STATED PROBLEM: In the article on the falling dollar, how much is the dollar expected to slide if the yuan rises 5-7 per cent a year against it over the next five years?

Asian, G10 currencies seen rising with yuan strength, dollar to lose value
Fri, 20 May 2011

NEW YORK — Americans worried about a weaker dollar may want to get used to it.
Whatever Treasury Secretary Timothy Geithner may say about a strong dollar being in US interests, the likelihood is that the currency will fall sharply in the next few years. And you don't have to go much further than the pressure Washington is putting on China to revalue the yuan to explain why.
If the yuan appreciates between an annual 5-7 per cent against the dollar over the next five years, as some analysts and traders expect, then the dollar is likely to slide anywhere between 20 to 30 per cent on trade weighted and other indexes based on baskets of currencies.
And that isn't just the direct impact of the yuan on those indexes but because a strengthening of the Chinese currency would have a knock-on impact on trade competitors and partners in Asia and other big emerging markets, who would be more comfortable with allowing their own currencies to rise.
Add to that a correlation that has built up between the yuan and the euro — which have sometimes moved in tandem in recent years — and the positive impact of China's economic growth on the Canadian and Australian dollars and it is difficult to see an argument for a "strong dollar".
"People have been talking about dollar weakness, but we haven't seen anything yet," said Douglas Borthwick, managing director of Faros Trading in Stamford, Connecticut. "We're going to see dollar weakness across the board. For one, we expect the euro to move to $1.50 soon and go even higher when the yuan is revalued."
While the dollar had one of its strongest weeks last week, pushing the euro to its lowest since late March on Monday, the strength is seen short-lived by many and the greenback has still lost about 6 per cent against the euro this year.
Further substantial weakness in the dollar over the long run would have major implications for the US and global economies.
It would make the costs of manufacturing in the US much more competitive but raise the costs of imports, potentially squeezing retailers and consumers. It would make it cheaper for foreigners to visit the US and buy American real estate while adding to costs for Americans going abroad.
This should all help improve the US trade and current account deficits, though the government's budget deficit and debt problems would be more problematic. If the decline in the dollar was too rapid, inflation could climb while China and other nations might reduce their holdings of US treasuries, which could all trigger higher US interest rates and increase the US debt bill.

(Interface element rows)

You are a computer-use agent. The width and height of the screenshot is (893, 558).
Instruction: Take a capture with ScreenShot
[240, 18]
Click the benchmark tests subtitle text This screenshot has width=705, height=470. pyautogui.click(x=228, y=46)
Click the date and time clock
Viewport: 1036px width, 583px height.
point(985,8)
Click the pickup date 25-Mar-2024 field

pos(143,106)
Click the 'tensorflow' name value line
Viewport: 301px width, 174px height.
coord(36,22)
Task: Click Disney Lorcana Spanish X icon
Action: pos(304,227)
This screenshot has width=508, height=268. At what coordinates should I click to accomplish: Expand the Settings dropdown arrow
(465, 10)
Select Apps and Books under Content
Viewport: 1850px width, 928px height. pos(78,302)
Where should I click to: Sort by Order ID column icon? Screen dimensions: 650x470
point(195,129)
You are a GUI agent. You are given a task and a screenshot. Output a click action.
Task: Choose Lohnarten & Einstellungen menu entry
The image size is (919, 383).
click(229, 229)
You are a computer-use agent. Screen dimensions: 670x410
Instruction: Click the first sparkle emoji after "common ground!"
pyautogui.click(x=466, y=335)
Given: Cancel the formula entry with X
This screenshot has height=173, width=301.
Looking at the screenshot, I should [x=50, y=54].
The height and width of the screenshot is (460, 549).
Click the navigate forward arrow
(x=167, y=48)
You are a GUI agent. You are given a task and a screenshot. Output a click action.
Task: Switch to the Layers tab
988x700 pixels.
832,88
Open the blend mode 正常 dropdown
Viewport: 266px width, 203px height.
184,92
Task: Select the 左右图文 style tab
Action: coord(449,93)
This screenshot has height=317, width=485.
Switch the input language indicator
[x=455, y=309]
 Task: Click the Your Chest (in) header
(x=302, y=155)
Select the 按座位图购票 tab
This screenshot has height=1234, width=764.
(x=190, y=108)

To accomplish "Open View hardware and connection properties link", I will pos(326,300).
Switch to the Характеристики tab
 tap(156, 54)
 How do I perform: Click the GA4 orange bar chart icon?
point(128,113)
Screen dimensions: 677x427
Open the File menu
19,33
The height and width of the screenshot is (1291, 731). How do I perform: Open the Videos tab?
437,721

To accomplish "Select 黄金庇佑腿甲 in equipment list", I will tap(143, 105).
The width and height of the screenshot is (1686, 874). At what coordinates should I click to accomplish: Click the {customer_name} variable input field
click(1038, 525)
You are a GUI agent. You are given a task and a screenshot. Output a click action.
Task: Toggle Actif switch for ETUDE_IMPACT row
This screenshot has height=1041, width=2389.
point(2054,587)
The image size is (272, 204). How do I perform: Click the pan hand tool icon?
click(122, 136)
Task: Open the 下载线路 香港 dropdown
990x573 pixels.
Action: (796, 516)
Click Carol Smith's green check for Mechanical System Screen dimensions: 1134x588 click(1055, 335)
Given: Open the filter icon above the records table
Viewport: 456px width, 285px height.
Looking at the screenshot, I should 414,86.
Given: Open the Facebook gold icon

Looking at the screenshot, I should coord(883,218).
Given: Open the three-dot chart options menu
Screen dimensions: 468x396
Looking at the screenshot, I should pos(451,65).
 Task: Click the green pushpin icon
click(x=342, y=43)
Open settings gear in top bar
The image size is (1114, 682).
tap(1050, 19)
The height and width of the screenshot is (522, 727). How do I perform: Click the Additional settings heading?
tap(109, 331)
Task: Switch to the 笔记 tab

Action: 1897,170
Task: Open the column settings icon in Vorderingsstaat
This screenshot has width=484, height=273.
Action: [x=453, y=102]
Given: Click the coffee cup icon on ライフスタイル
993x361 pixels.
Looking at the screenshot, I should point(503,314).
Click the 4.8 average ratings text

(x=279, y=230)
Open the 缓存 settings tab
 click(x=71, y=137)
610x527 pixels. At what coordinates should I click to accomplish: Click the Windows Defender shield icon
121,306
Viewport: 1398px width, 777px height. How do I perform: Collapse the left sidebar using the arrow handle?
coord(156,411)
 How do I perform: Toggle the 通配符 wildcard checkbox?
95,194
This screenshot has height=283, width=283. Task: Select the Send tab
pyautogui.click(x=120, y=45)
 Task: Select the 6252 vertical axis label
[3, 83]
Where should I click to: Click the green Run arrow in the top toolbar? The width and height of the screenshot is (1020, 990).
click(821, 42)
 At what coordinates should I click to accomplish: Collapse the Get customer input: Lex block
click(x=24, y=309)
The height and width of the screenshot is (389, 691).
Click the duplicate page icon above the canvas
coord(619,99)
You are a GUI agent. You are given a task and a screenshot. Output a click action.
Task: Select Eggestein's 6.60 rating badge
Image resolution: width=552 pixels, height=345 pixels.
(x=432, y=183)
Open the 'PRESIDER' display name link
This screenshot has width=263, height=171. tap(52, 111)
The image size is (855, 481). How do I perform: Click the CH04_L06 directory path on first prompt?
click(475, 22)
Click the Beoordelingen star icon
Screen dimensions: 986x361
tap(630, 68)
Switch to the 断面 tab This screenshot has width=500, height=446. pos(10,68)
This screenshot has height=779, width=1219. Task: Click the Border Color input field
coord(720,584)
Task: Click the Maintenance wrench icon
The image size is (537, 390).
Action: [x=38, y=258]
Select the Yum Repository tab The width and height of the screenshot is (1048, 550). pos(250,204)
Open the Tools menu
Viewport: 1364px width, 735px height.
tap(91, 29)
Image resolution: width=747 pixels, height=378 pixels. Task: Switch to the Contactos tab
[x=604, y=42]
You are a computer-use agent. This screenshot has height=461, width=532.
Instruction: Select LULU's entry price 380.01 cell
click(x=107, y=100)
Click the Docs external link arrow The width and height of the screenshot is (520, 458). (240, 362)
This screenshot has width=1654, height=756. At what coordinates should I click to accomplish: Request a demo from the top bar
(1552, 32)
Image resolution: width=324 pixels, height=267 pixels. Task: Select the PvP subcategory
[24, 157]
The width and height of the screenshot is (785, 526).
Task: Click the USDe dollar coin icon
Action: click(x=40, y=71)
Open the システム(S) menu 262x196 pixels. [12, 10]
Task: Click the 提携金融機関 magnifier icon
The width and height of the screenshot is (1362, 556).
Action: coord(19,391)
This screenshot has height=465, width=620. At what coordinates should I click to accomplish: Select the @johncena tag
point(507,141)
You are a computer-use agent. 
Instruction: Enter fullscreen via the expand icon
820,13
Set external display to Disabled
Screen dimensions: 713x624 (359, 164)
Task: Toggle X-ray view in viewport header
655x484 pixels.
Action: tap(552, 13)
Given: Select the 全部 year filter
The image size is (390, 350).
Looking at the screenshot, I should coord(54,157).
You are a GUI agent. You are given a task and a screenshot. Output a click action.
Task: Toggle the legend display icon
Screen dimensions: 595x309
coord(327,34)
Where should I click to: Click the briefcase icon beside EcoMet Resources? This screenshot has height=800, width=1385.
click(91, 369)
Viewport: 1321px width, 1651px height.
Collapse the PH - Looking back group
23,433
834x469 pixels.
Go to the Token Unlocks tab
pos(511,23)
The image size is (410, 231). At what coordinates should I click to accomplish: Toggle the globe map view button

ANSWER TO THIS PROBLEM: Between 20 and 30 per cent on trade weighted and other indexes based on baskets of currencies.